This implies that the curve $C=V(f)\subset \mathbb A^2(k)$ or its projective closure $\bar C=V(f_{hom})\subset \mathbb P^2(k)$ is rational ( $ f_h(X,Y,Z$ being the homogeneization of $f(X,Y)$), which is relatively easy to check.

For example, if $char(k)=0$ and $f(X,Y)=X^n+Y^n-1=0$, the algebra $A$ is generated by one element if and only if $n=1$ .
Indeed the curve $\bar C$ given by $X^n+Y^n-Z^n=0$ is smooth of genus $g=\frac{(n-1)(n-2)}{2}$ and is thus not rational for $n\geq 3$ since then $g\geqq 1$ .
For $n=2$ we can reduce to the rational curve $X'Y'-1=0$ by an obvious change of variables, but:

Warning
Even if $C$ is rational, the algebra $A$ need not be monogenic: think of $f=XY-1$ for which $A=k[X,X^{-1}]$ is not monogenic.

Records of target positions
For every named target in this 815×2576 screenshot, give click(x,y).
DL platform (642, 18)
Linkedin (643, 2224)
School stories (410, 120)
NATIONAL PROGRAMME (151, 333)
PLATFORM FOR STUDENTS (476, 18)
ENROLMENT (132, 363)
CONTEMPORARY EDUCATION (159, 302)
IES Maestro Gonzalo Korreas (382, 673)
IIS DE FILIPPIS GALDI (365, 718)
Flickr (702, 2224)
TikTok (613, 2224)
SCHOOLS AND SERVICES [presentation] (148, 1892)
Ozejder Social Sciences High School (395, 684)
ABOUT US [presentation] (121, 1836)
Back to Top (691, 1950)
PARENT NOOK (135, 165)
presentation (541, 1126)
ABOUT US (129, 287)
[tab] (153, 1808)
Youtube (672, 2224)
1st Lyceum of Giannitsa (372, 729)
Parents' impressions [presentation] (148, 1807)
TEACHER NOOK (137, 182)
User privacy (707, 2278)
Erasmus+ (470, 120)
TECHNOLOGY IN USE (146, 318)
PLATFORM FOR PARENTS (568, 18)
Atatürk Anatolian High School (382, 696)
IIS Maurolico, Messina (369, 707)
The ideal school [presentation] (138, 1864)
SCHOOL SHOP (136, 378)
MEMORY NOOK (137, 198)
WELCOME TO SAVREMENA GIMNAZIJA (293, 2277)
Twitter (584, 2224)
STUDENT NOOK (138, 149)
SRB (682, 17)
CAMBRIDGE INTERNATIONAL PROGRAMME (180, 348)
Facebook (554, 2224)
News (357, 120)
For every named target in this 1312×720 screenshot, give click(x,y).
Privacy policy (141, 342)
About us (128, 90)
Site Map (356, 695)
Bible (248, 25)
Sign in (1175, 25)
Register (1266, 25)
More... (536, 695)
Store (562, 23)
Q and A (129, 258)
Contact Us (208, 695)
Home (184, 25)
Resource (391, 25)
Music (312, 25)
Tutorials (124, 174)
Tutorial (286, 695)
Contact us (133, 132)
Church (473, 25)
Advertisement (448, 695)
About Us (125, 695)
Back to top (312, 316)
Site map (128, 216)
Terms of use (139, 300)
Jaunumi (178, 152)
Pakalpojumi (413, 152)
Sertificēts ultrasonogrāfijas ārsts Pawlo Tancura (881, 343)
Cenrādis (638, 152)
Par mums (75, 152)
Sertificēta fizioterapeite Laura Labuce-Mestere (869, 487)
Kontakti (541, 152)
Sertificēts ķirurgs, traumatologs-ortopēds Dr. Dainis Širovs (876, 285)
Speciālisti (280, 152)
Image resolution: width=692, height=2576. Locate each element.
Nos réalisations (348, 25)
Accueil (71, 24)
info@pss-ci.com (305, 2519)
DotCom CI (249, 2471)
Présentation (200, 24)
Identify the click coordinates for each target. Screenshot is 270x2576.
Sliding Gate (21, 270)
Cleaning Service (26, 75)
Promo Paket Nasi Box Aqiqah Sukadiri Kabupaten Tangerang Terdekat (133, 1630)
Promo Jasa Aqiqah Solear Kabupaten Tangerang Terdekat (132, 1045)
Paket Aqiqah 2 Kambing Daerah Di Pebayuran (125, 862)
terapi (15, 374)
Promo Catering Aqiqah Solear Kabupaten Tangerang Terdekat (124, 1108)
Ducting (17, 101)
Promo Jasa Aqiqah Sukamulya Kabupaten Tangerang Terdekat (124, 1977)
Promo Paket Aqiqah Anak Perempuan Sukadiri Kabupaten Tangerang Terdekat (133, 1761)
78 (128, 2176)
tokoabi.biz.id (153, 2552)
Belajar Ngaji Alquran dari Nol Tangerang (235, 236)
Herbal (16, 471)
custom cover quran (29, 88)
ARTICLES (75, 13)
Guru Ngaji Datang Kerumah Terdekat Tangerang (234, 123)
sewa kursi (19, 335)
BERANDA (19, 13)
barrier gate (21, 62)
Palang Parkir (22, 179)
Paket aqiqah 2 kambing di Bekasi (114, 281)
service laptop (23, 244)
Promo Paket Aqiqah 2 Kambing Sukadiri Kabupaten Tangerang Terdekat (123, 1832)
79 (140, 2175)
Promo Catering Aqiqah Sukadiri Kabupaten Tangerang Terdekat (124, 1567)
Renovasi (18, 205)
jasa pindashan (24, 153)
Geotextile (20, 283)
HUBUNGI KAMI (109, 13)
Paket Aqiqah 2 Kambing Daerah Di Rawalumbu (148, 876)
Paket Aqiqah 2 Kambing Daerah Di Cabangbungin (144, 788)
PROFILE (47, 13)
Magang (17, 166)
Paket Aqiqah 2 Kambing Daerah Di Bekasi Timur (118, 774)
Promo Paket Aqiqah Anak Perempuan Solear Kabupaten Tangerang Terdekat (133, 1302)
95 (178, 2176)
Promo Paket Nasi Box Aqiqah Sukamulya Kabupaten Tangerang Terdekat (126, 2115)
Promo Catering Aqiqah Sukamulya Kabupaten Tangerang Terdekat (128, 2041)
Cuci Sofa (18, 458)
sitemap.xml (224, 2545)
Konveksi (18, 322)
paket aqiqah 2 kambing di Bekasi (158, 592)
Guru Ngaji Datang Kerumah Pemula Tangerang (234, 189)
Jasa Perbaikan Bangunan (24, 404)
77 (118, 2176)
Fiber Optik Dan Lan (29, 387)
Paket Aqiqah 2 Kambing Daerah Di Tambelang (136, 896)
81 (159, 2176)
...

WHAT IS NEEDED =
Reproduce the passage on rational curves from "This implies that" down to "only if $n=1$ .". The items are separate material, apart from the passage on rational curves.

SOLUTION =
This implies that the curve $C=V(f)\subset \mathbb A^2(k)$ or its projective closure $\bar C=V(f_{hom})\subset \mathbb P^2(k)$ is rational ( $ f_h(X,Y,Z$ being the homogeneization of $f(X,Y)$), which is relatively easy to check.

For example, if $char(k)=0$ and $f(X,Y)=X^n+Y^n-1=0$, the algebra $A$ is generated by one element if and only if $n=1$ .